In the company of the star with soul

WHEN you sit down with singer Christine Anu, the conversation can go anywhere, and does. But she leaves you in no doubt that you’re talking to a star.

She’ll be here soon with her new show “Rewind”, dedicated to the great soul singer Aretha Franklin in her 70th year.

And though she has big shoes to fill, she is just the girl for the job.

“I knew I could sing when I was seven, the only question was how I was going to get into the music industry,” the multi-ARIA recipient tells me in a discussion interspersed with bursts of song that don’t faze patrons at Tosolini’s Civic café.

Though deeply influenced by her island origins, she’s glad she’s not, like her fellow-singer Deni Hines, the child of a famous parent.

“I knew I would arrive at my destiny,” she tells me. “I knew I would be a singer.”

Born in Cairns to a Torres Strait Islander mother from Saibai and a father from Mabuiag Islands, Anu says she had a religious upbringing involving music, such as Aretha.

Vocally self-taught, she also did martial arts from seven to 13 and values physicality.

“When your mind starts to dream, your body wants to follow,” Anu philosophises.

It was as a dancer that she first came to prominence, leaving home to study dance at the National Aboriginal and Islander Skills Association in Sydney. Dance taught her that “your body is your treatment, it tells the story”.

All the while she was listening to pop, jazz and soul, yet she “wanted to be unique”.

Anu’s singing career started as a back-up vocalist for songwriter Neil Murray’s group the Rainmakers. It was Murray who wrote, initially for the Warumpi Band, her trademark hit “My Island Home”, which was judged Song of the Year at the 1995 APRA awards and was the song she chose for the Sydney 2000 Olympics Closing Ceremony.

“It wasn’t so much about getting there, as staying there,” Anu says, so she diversified into acting, with screen roles in “Dating the Enemy”, Baz Luhrmann’s “Moulin Rouge”, “The Matrix Reloaded” and in 2012, in the Australian sci-fi television series “Outland”.

On stage she took big roles in “The Little Shop of Horrors”, “Rent” and “The Sapphires”.

She relished playing her first non-singing stage role in 2011, in Jane Harrison’s play “Rainbow’s End”, but reports that it was a bit disappointing for her fans – “we’ve been waiting for you to burst into song”, they’d complain.

Anu has been reflecting on what happens to the human voice as you get older.

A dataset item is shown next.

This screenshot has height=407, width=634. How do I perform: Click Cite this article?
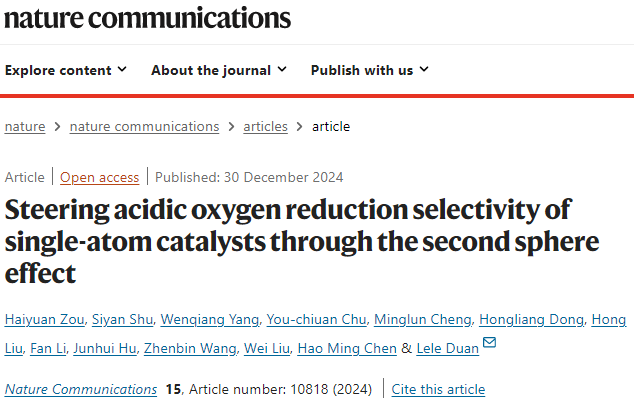[438, 389]
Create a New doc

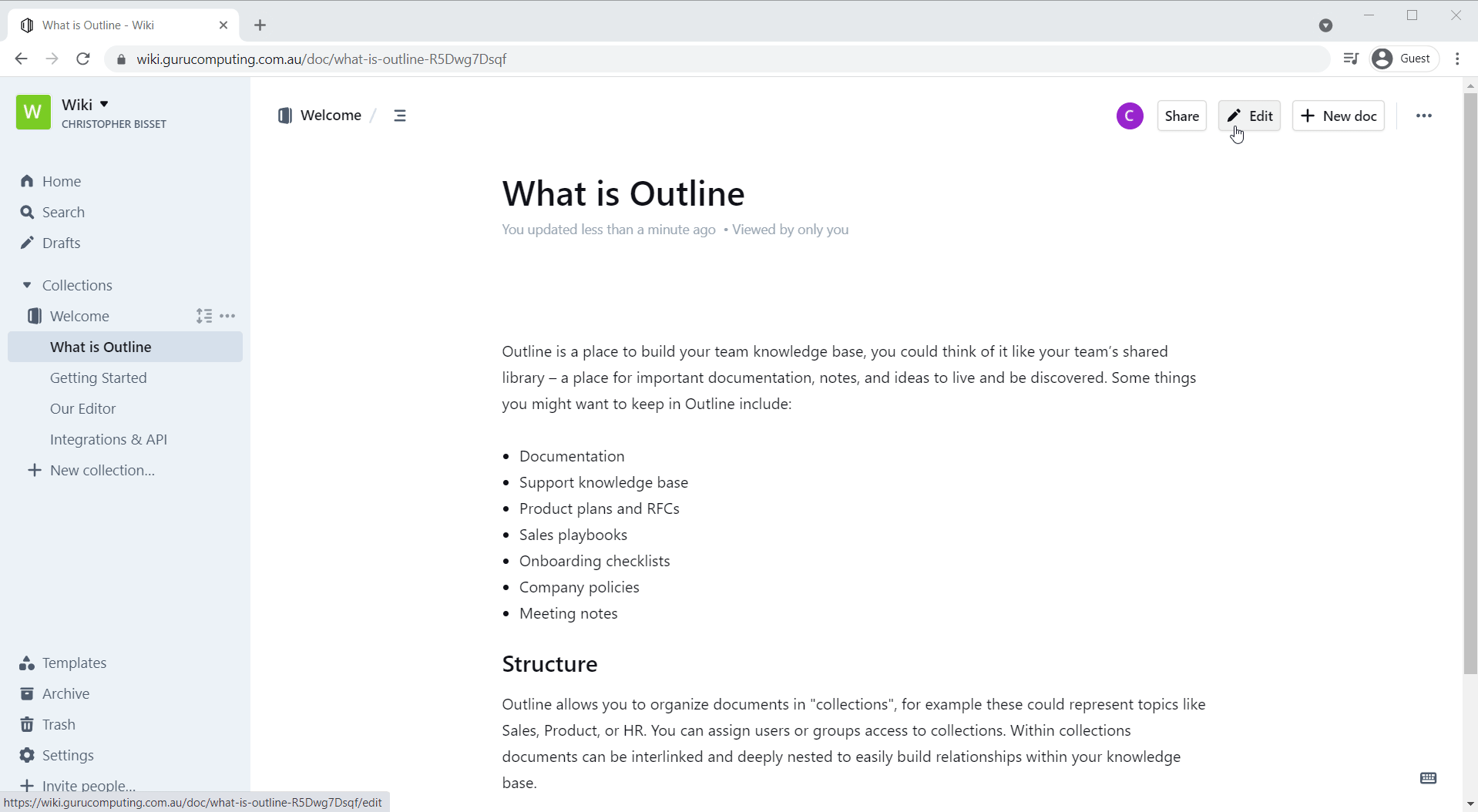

Encouragingly, she has observed, Judith Durham is approaching 70 and she’s still going strong. And “Aretha’s still giving it her all… the important thing is the ability to communicate with your audience,” she says.

So what will we see when she does her Aretha songbook here?

See? Oscar-winning designer for “Priscilla Queen of the Desert”, Tim Chappel has made the costumes for her show.

She’ll be backed by two guitars, a rhythm section, keyboard, trumpet and Women of Soul – Miss Min and Evie J Willie – as the Franklinettes.

But it’s what we’ll hear that will hit home, with numbers such as “Respect”, “(You Make Me Feel Like) A Natural Woman” and “Chain of Fools”. She’s kept Aretha’s arrangements, but adds: “This is my interpretation and I own it.”

“Rewind – The Aretha Franklin Songbook”, Canberra Southern Cross Club, dinner and show 6.30pm, show only 8.30pm, June 15. Bookings to 6283 7288.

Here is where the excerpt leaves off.